* **What needs to be done**
Drop the pictures and repeat exactly from the "Open the Card menu" line down to the last line of the entries below.

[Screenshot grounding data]
┌──

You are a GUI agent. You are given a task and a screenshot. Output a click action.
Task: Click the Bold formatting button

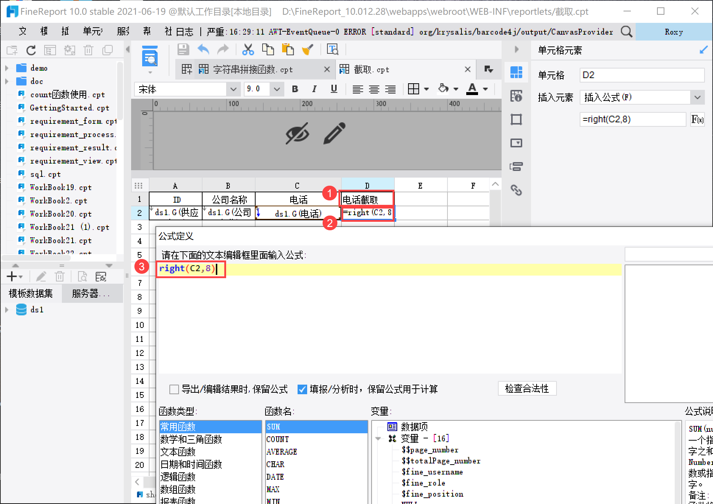tap(295, 89)

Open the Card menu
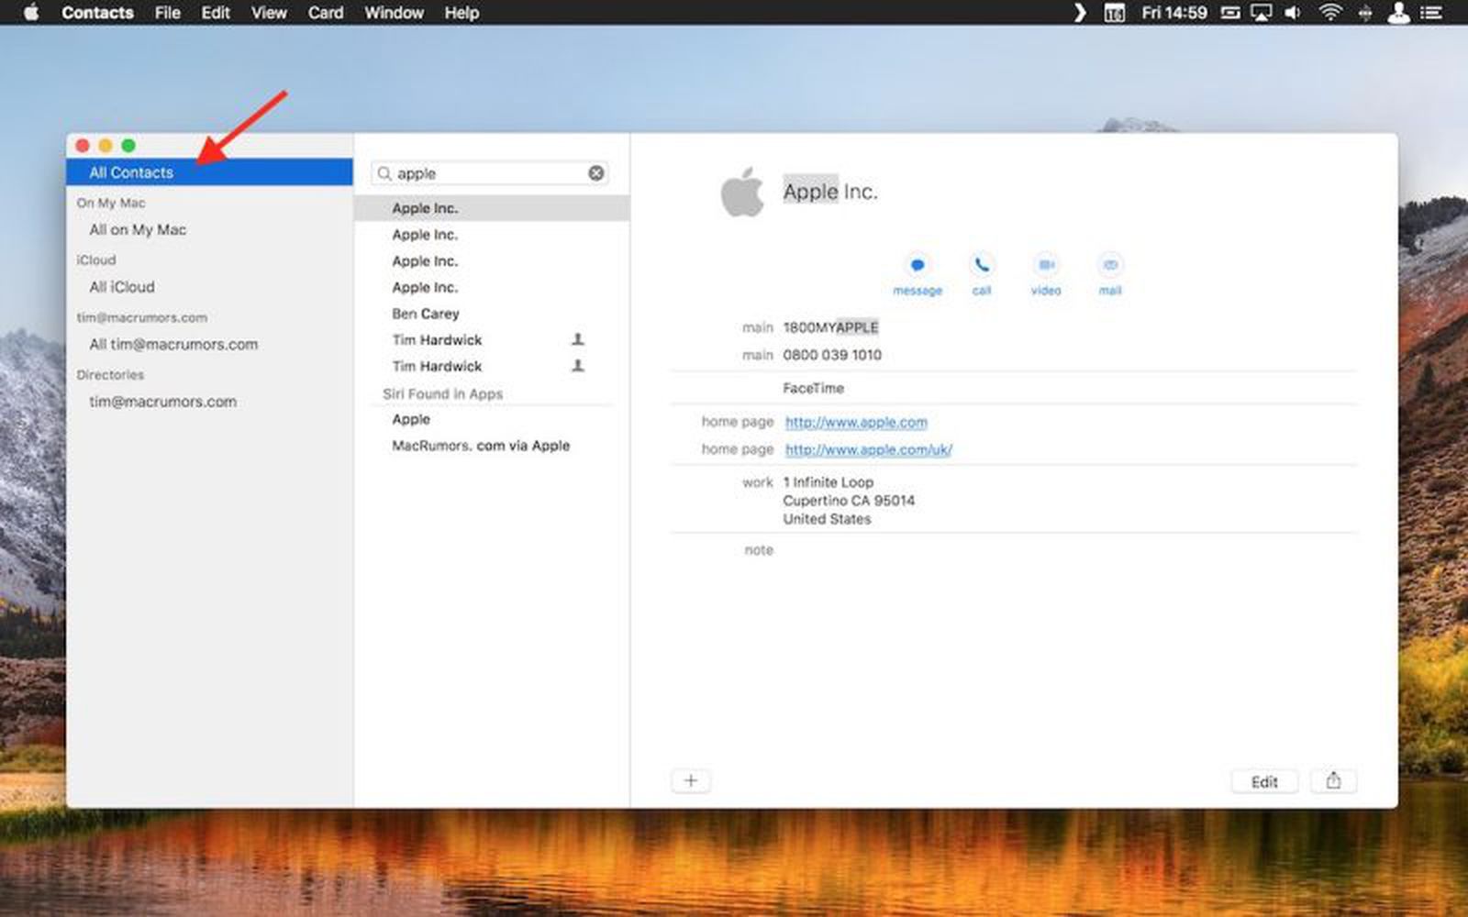pyautogui.click(x=326, y=13)
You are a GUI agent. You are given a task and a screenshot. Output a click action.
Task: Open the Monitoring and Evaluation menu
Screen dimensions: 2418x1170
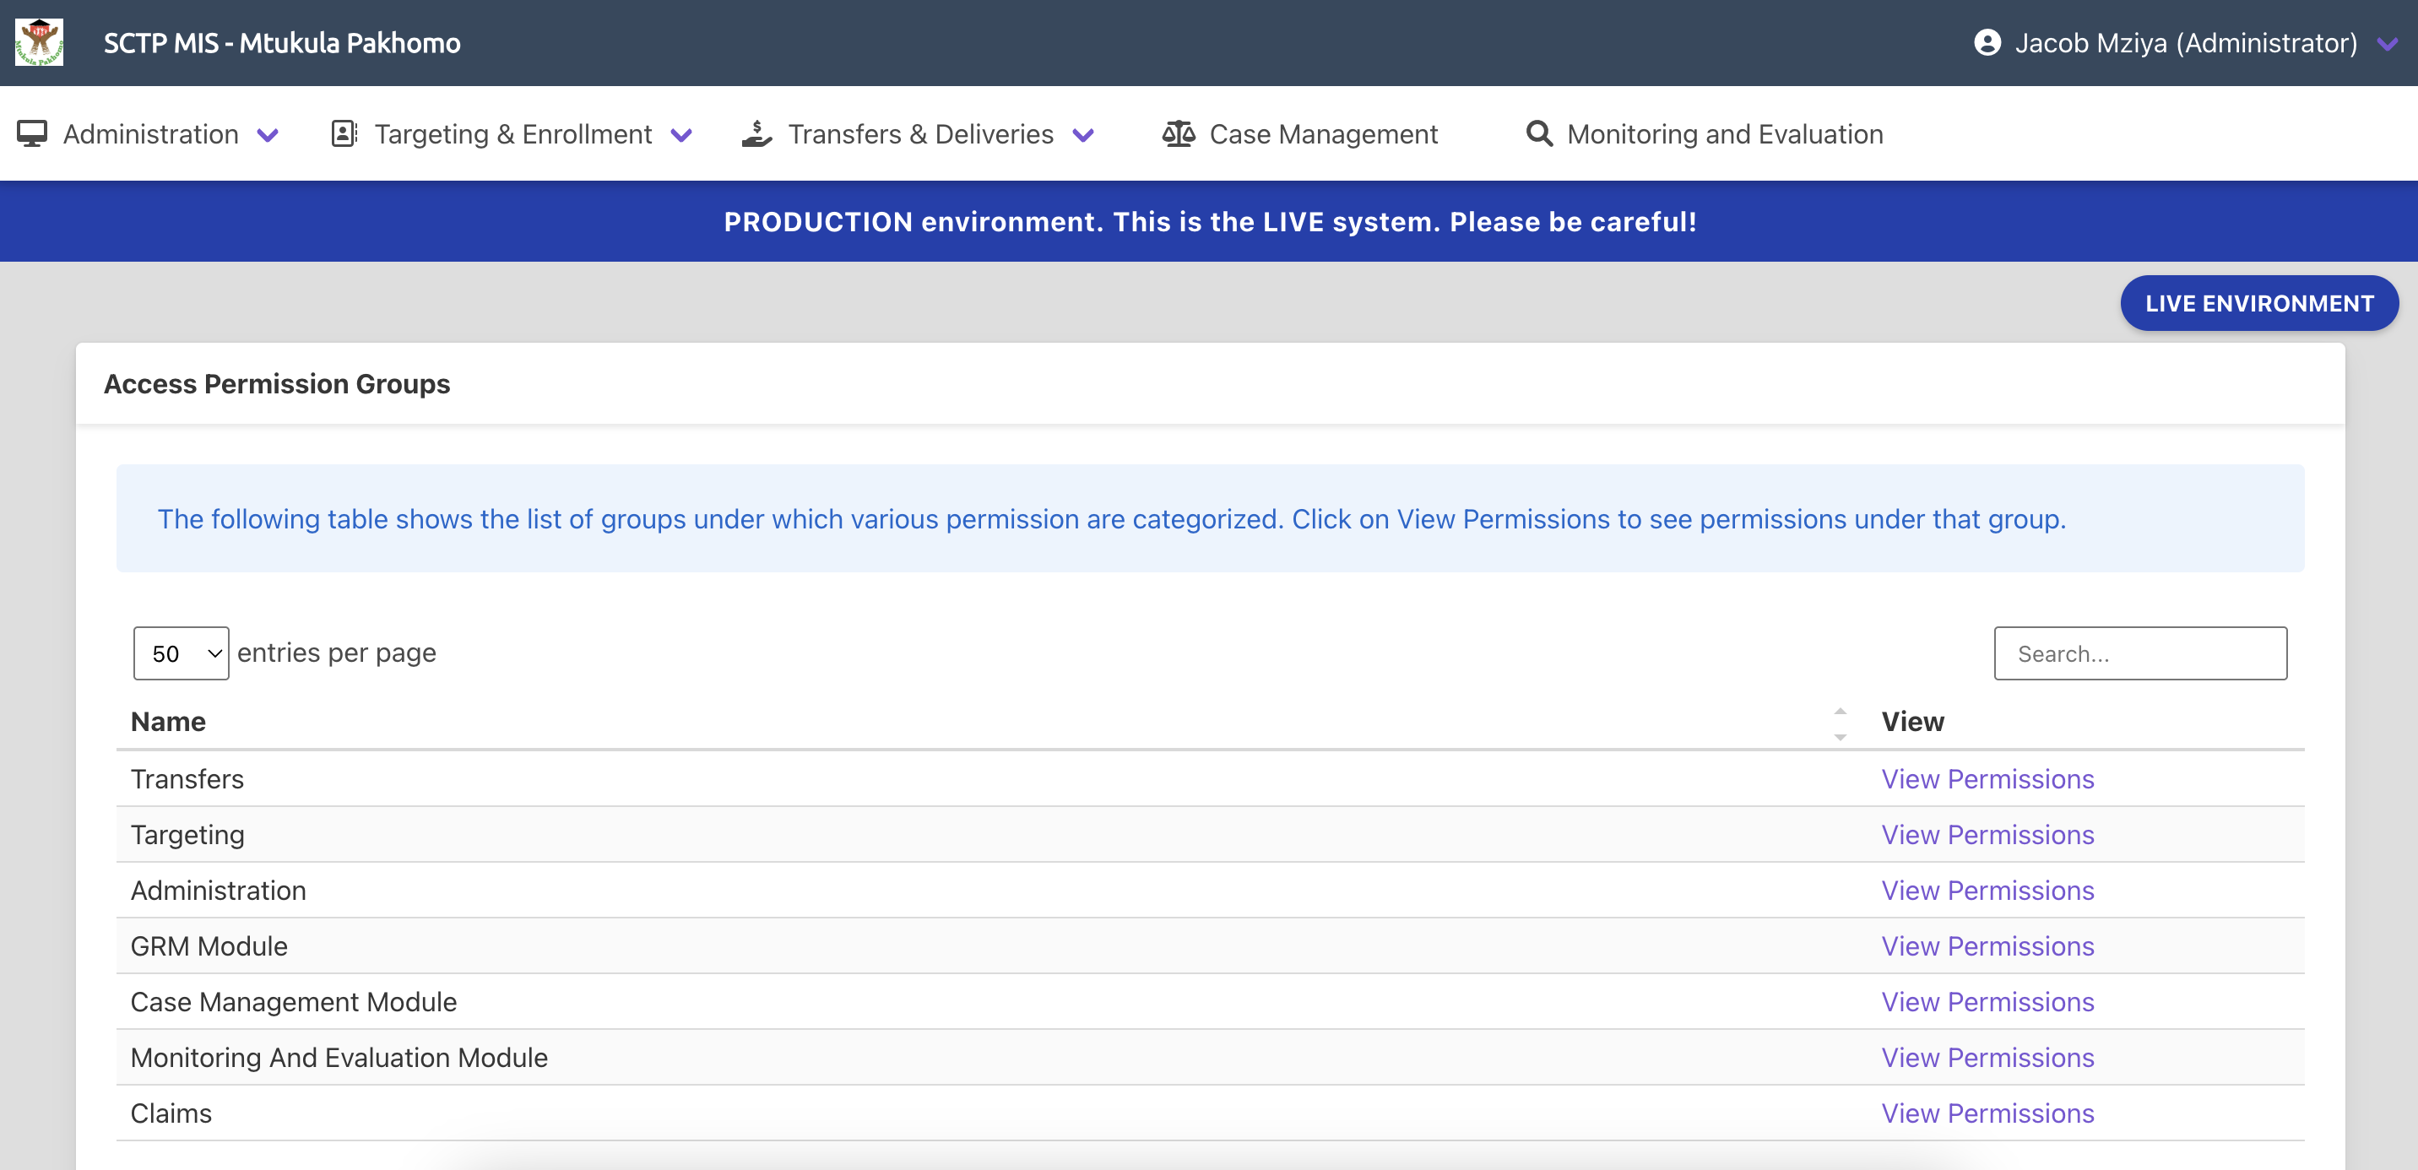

└──

* **Result below**
Open the Card menu
pyautogui.click(x=326, y=13)
You are a GUI agent. You are given a task and a screenshot. Output a click action.
Task: Open the Monitoring and Evaluation menu
Screen dimensions: 2418x1170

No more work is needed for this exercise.